Plastic memang salah satu penemuan yang memudahkan hidup manusia. Gue memakai plastic kok. Bolpen n laptop gue body-nya dari plastik 😀 Sekarang nyaris semua orang memakai plastic dalam kehidupan sehari-harinya; ini nggak bisa dipungkiri karena selain pembuatan plastik tu murah, industri plastikpun terbukti memberi penghidupan untuk tenaga kerjanya. Tetapi satu kenyataan yang sekarang harus diterima adalah : dengan meningkatnya pemakaian plastik (yang dibarengi oleh tingkat disposal yang tinggi), kini plastik sudah menjadi salah satu limbah sampah yang sangat sulit diuraikan alam. Plus, ada efek negatif dari senyawa kimia yang terkandung dalam plasticizer-nya plastic (contoh : dioxin), yang dilepaskan saat plastik dibakar atau dipanaskan (terbayang kalau anda memakai cangkir plastik saat menyeduh kopi ?). Saat senyawa kimia ini lepas terhirup oleh manusia, akibatnya bisa mempengaruhi sistem hormon & reproduksi.

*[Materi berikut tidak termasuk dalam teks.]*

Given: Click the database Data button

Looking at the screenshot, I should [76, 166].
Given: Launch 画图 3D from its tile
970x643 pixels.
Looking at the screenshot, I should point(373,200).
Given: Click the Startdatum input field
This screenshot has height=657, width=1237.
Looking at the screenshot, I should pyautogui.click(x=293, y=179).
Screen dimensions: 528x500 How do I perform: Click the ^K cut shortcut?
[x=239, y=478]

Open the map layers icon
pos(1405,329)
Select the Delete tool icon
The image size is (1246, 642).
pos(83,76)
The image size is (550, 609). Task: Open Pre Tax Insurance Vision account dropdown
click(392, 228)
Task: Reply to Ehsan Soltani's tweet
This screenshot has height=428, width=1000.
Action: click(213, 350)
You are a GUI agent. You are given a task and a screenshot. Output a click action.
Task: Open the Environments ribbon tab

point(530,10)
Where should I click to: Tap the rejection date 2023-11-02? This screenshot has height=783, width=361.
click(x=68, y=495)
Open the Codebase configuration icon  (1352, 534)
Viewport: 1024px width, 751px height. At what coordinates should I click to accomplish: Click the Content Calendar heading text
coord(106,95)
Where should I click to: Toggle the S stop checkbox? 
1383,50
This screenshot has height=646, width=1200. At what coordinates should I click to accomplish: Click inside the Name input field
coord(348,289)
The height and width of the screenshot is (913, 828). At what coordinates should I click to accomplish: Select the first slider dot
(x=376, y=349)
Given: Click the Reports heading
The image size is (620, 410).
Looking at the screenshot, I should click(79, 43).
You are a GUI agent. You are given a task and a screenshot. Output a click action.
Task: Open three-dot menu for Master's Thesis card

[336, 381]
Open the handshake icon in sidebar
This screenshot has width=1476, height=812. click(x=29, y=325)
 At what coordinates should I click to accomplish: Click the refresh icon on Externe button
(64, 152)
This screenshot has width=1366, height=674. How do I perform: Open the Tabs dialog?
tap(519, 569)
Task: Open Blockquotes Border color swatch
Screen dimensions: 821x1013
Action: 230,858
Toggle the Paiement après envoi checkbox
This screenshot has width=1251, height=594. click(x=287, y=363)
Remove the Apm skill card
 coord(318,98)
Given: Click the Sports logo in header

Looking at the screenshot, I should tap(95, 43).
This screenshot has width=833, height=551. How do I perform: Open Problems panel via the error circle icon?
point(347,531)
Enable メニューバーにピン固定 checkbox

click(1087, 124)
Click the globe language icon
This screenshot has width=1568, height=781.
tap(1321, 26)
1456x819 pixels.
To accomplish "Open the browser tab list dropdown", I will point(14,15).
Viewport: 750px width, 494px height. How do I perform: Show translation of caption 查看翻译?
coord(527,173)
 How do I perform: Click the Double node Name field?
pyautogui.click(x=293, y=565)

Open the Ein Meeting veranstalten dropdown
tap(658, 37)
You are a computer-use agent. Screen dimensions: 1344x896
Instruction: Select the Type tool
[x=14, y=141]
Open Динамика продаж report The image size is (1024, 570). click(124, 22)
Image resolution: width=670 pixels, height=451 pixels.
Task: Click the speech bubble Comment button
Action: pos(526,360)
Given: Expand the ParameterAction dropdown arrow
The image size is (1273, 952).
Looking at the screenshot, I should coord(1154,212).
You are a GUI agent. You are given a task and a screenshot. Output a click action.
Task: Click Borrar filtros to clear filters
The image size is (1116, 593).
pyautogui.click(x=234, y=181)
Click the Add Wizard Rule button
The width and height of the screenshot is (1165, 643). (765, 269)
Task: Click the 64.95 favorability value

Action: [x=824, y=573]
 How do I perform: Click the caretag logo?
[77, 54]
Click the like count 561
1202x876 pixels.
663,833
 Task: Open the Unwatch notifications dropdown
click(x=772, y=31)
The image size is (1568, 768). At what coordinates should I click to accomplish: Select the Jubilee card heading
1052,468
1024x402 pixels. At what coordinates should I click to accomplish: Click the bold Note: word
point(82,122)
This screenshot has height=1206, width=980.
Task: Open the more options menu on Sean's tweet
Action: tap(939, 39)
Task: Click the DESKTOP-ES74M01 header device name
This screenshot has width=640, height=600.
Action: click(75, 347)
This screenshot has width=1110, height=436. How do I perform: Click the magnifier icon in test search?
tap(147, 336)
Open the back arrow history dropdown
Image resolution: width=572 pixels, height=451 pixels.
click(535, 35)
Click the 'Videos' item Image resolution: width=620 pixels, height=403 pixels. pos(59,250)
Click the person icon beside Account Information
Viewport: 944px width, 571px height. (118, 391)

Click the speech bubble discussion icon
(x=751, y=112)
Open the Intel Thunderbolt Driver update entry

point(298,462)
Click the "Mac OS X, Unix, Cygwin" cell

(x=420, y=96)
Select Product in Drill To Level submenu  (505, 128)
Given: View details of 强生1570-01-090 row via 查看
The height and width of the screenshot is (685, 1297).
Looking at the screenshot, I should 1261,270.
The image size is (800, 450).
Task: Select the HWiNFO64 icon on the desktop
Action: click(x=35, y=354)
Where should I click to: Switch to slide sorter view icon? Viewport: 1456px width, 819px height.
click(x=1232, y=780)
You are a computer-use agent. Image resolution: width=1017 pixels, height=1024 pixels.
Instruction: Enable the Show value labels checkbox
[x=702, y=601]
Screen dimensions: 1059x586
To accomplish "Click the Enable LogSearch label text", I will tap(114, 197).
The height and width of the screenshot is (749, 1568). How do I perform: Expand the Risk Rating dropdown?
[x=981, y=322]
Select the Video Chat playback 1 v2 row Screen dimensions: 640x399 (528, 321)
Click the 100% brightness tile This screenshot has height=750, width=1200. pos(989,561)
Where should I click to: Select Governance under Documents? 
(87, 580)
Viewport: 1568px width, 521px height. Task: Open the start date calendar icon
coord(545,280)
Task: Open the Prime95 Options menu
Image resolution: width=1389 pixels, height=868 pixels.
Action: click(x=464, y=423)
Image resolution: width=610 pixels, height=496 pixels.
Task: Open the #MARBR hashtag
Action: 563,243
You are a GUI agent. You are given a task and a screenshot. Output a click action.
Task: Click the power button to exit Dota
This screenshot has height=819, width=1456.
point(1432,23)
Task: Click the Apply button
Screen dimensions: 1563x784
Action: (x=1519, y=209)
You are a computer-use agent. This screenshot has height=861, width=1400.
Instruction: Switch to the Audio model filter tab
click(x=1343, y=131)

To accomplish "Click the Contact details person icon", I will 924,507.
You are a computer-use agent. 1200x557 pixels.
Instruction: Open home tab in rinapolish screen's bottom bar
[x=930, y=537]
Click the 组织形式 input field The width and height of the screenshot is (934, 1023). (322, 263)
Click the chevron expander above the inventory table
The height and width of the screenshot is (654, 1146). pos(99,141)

Jadi untuk mengurangi jumlah sampah plastic, menurut gue sih yang paling masuk akal dilakukan adalah memperpanjang mata rantai pemakaian plastik tersebut. Memperlambat berubahnya plastic menjadi sampah. Bisa dengan menggunakan kantong plastic tersebut berkali-kali (terserah buat apa, asal jangan buat makanan ). Bisa juga dengan menolak menggunakan kantong plastic saat berbelanja, tetapi menggunakan tas belanja berbahan kanvas/polyester/nilon (yang bisa dipakai berkali-kali karena lebih kuat daripada kantong plastik)… atau memakai ulang kardus–kardus bekas untuk mewadahi belanjaan (jika belanja dalam jumlah banyak). Kalau beli barang kurang dari 10 item atau barang-barang berukuran kecil, mending dimasukin langsung ke dalam tas daripada dibawa pakai kantung plastic kecil. Biasakan pula untuk membeli barang2 dalam kemasan besar (misalnya, lebih baik membeli satu pouch sabun cair berukuran 1 liter, daripada membeli 5 botol sabun cair ukuran 200 ml). Modali juga diri anda -wahai para corporate slave- dengan peralatan makan non plastik & mug keramik/gelas beling yang setia diparkir di meja kantor/cubicle masing-masing, sehingga tidak perlu menggunakan plastic cup yang disediakan di samping dispenser air minum, atau sendok plastik dari warung2 nasi tempat beli makan siang. Bagi ibu-ibu atau yang doyan masak, silakan memakai sendok kayu untuk memasak & memakai wadah keramik/kaca untuk menyajikan makanan panas, daripada menyajikannya di piring Bakelite, melamin atau plastic. Kalau takut piringnya pecah, pilih produk Bakelite /melamin yang benar2 berkategori “food grade” (hanya dijual di supermarket atau toko2 perabot rumah tangga yang bagus, bukan di pasar SOGO-Jongkok Tenabang 😀 ). Mending beli melamin food-grade yang agak mahal, daripada beli melamin murahan yang banyak menghasilkan lepasan dioksin.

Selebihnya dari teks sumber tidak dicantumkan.